* [Written instruction]: Lay out the data below as a Markdown table with the columns "Row" and "Text", from the line with "Collapse the Tasks panel chevron" up to and including the line with "Action: (755, 238)". Skip blank lines and leave the pictures out.

══ Data records ══

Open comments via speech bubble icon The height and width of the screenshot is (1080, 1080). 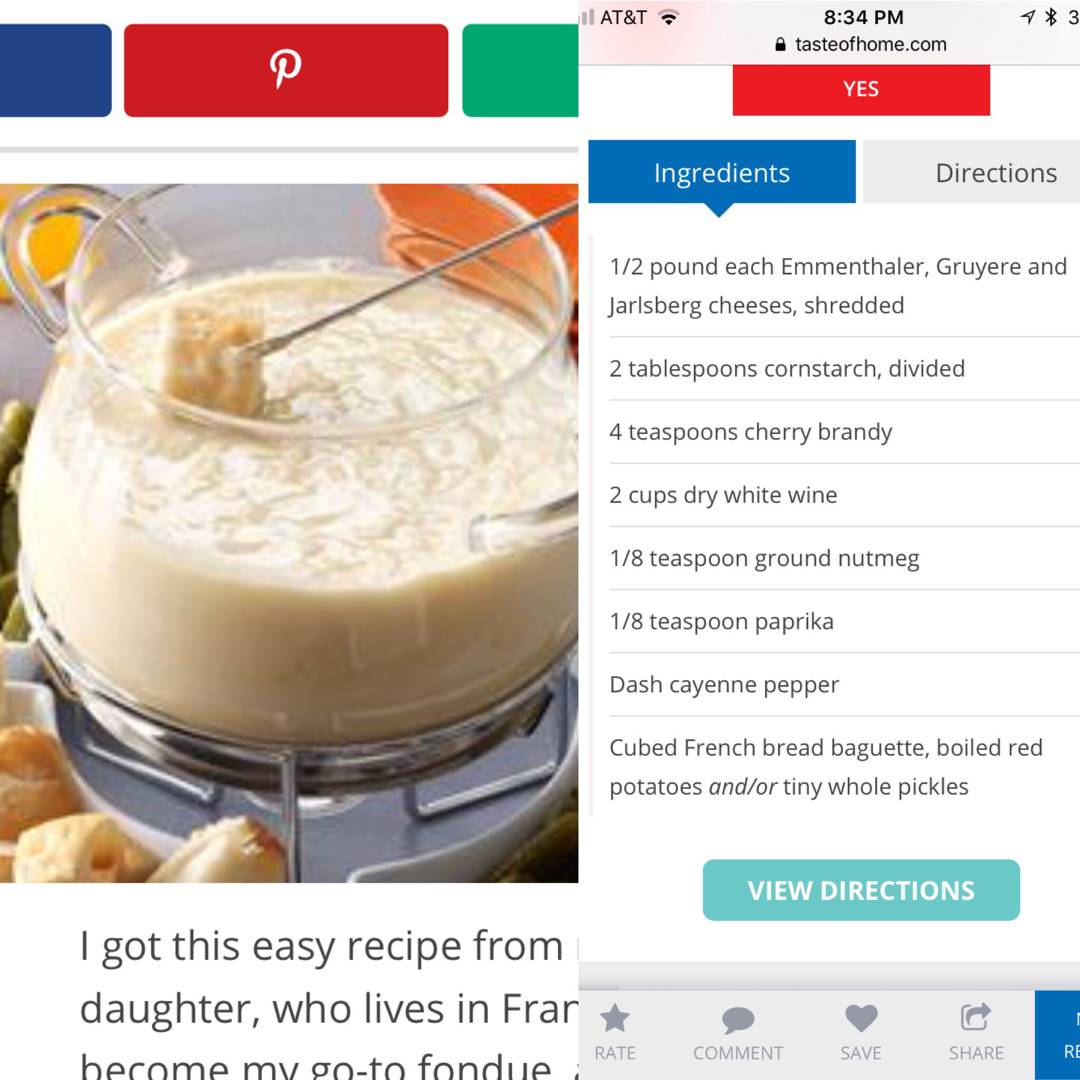pyautogui.click(x=738, y=1019)
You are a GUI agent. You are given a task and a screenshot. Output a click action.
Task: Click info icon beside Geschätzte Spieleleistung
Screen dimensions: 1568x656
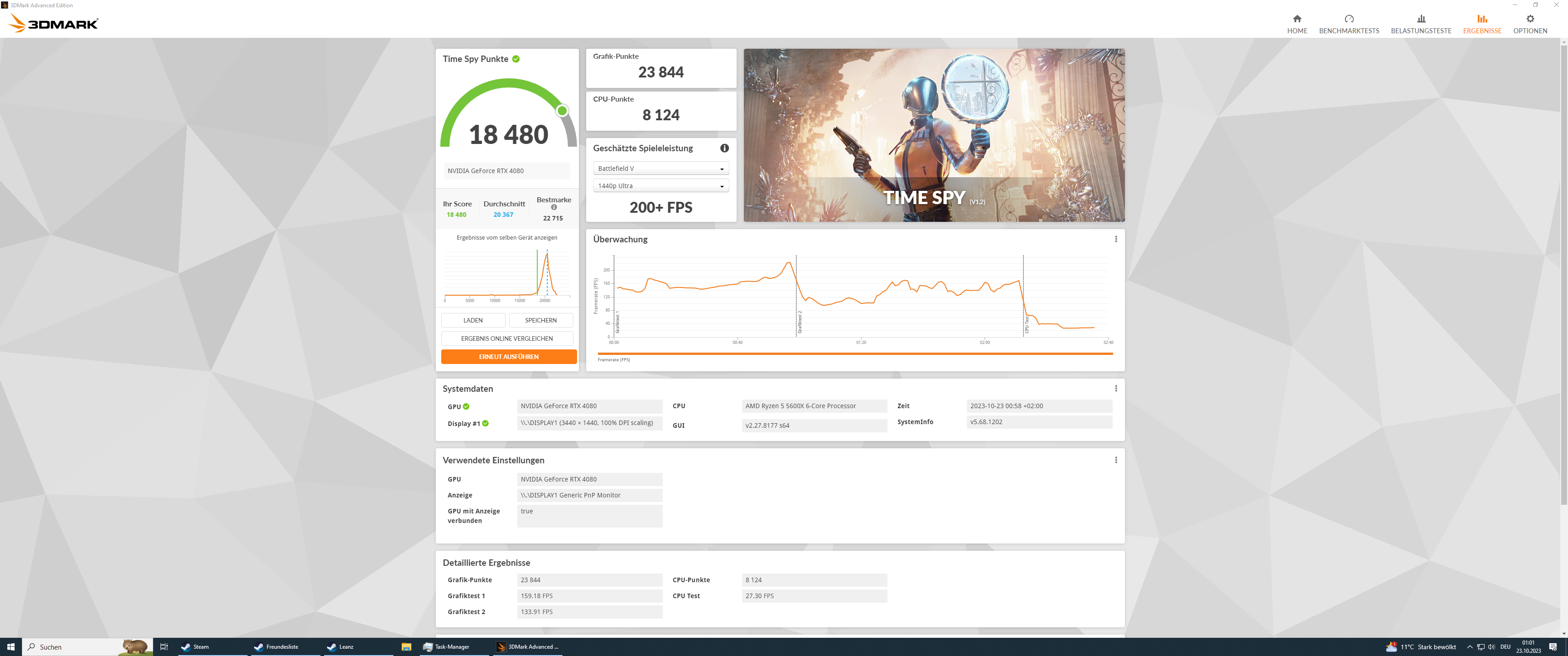coord(724,148)
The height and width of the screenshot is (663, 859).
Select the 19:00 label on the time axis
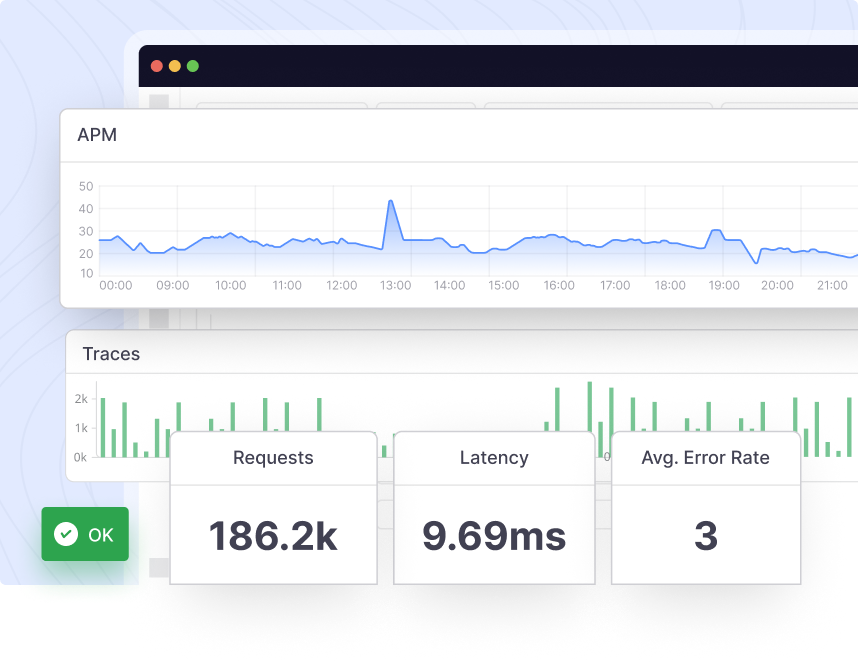pyautogui.click(x=724, y=286)
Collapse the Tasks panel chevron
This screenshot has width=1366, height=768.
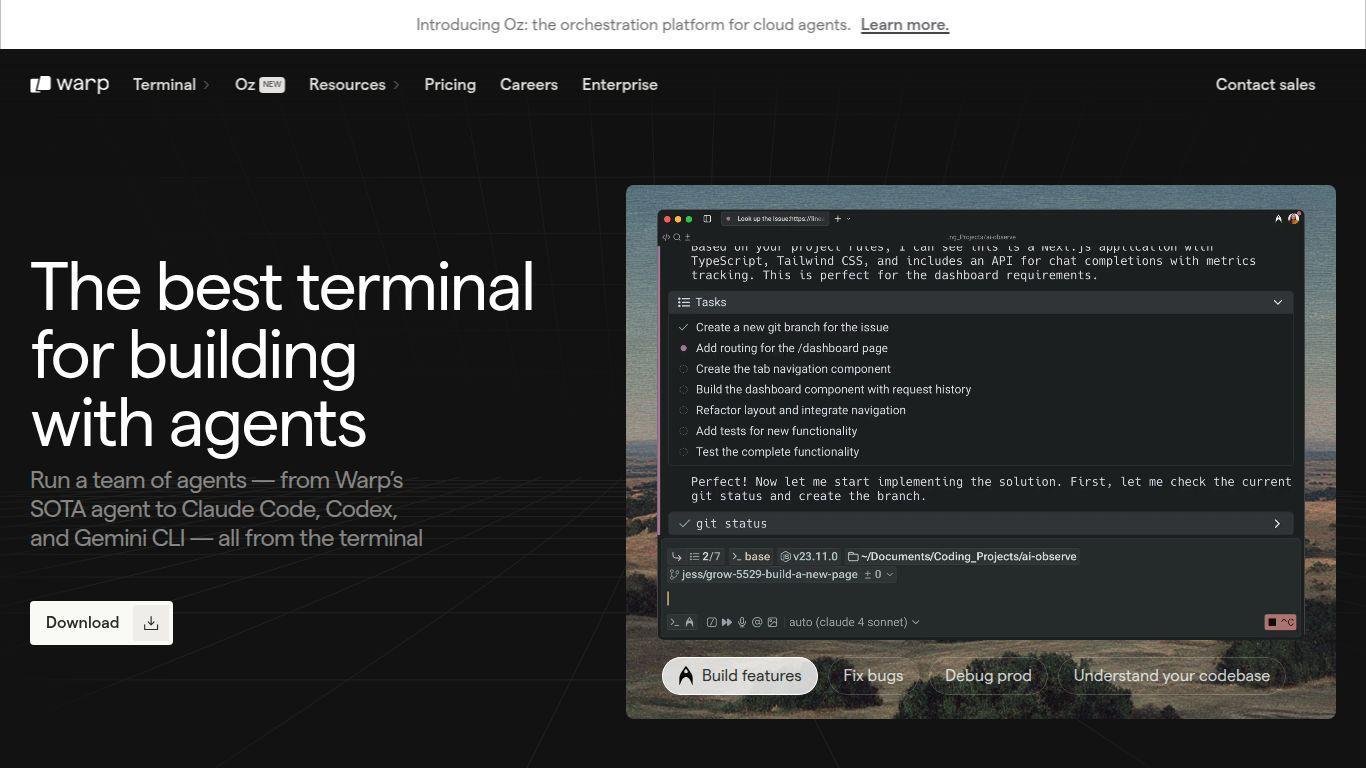1277,302
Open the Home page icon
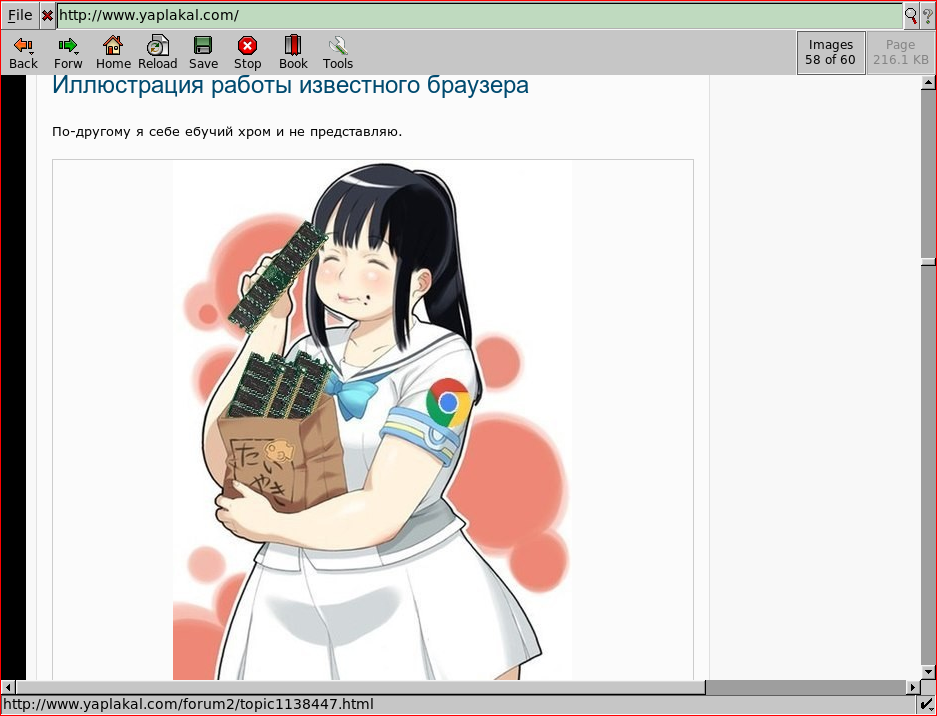This screenshot has height=716, width=937. click(x=113, y=53)
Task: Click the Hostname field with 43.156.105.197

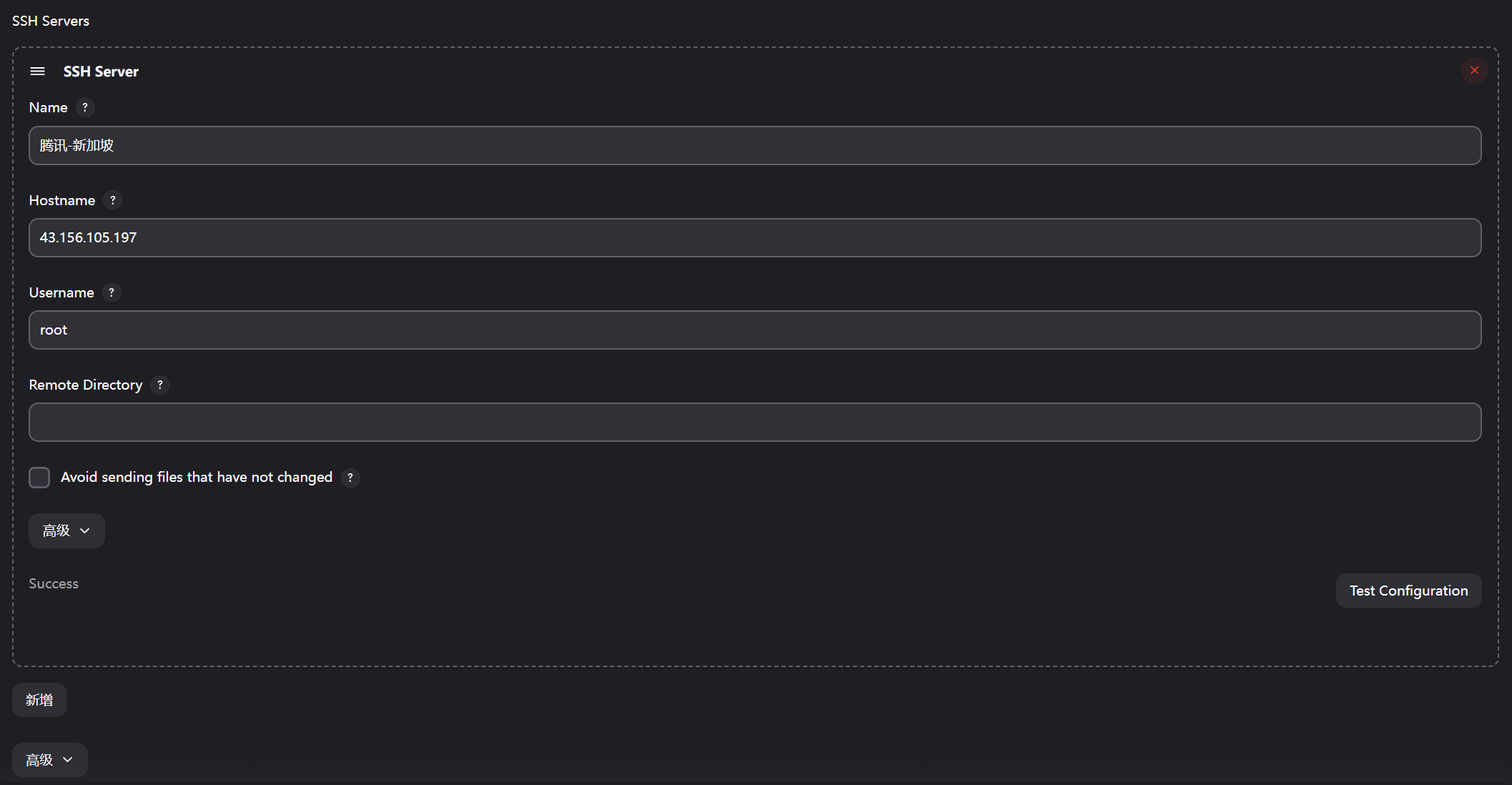Action: (755, 238)
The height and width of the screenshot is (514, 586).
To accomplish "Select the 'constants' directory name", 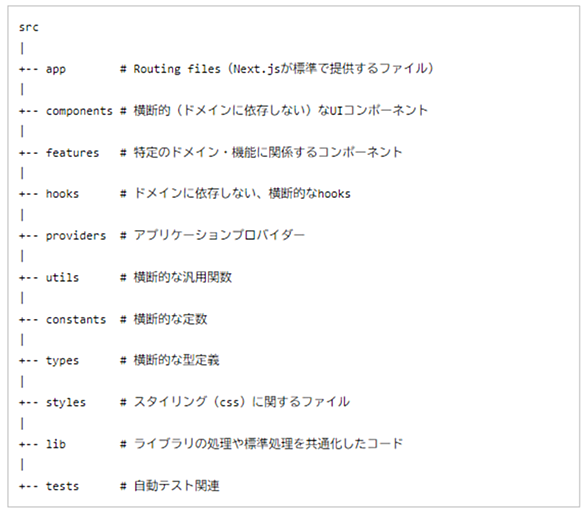I will coord(76,320).
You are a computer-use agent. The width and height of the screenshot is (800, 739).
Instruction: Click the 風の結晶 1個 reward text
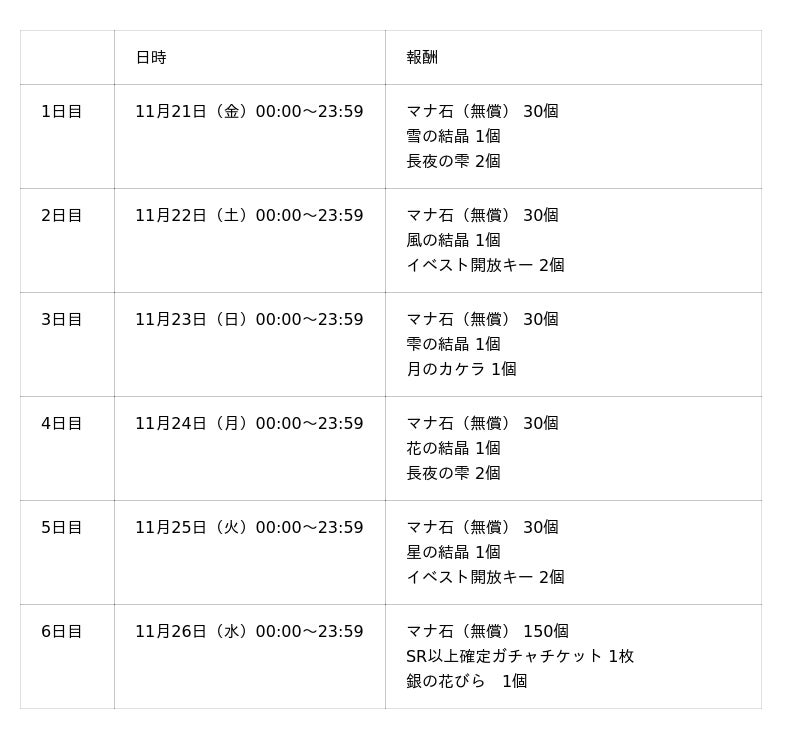453,241
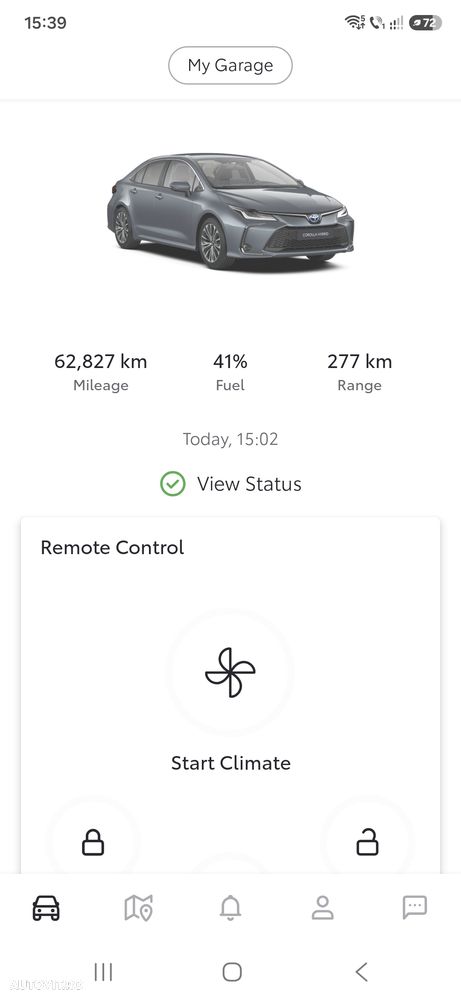Tap the Start Climate fan icon

point(230,672)
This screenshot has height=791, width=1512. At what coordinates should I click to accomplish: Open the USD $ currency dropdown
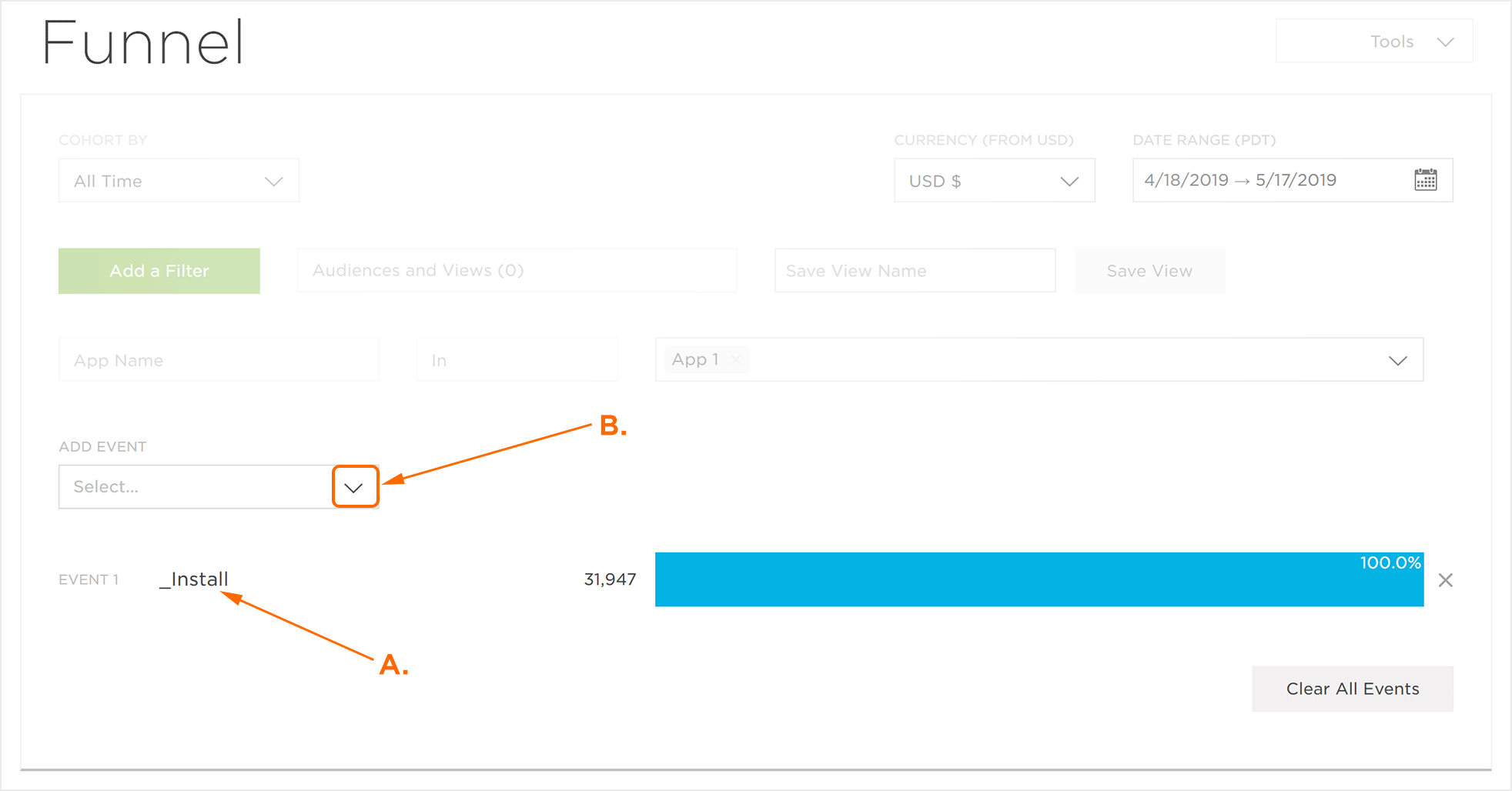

═══

* [Solution to the problem]:
| Row | Text |
|---|---|
| 1 | Collapse the Tasks panel chevron |
| 2 | This screenshot has width=1366, height=768. |
| 3 | 1277,302 |
| 4 | Open the Home page icon |
| 5 | This screenshot has height=716, width=937. click(x=113, y=53) |
| 6 | Task: Click the Hostname field with 43.156.105.197 |
| 7 | Action: (755, 238) |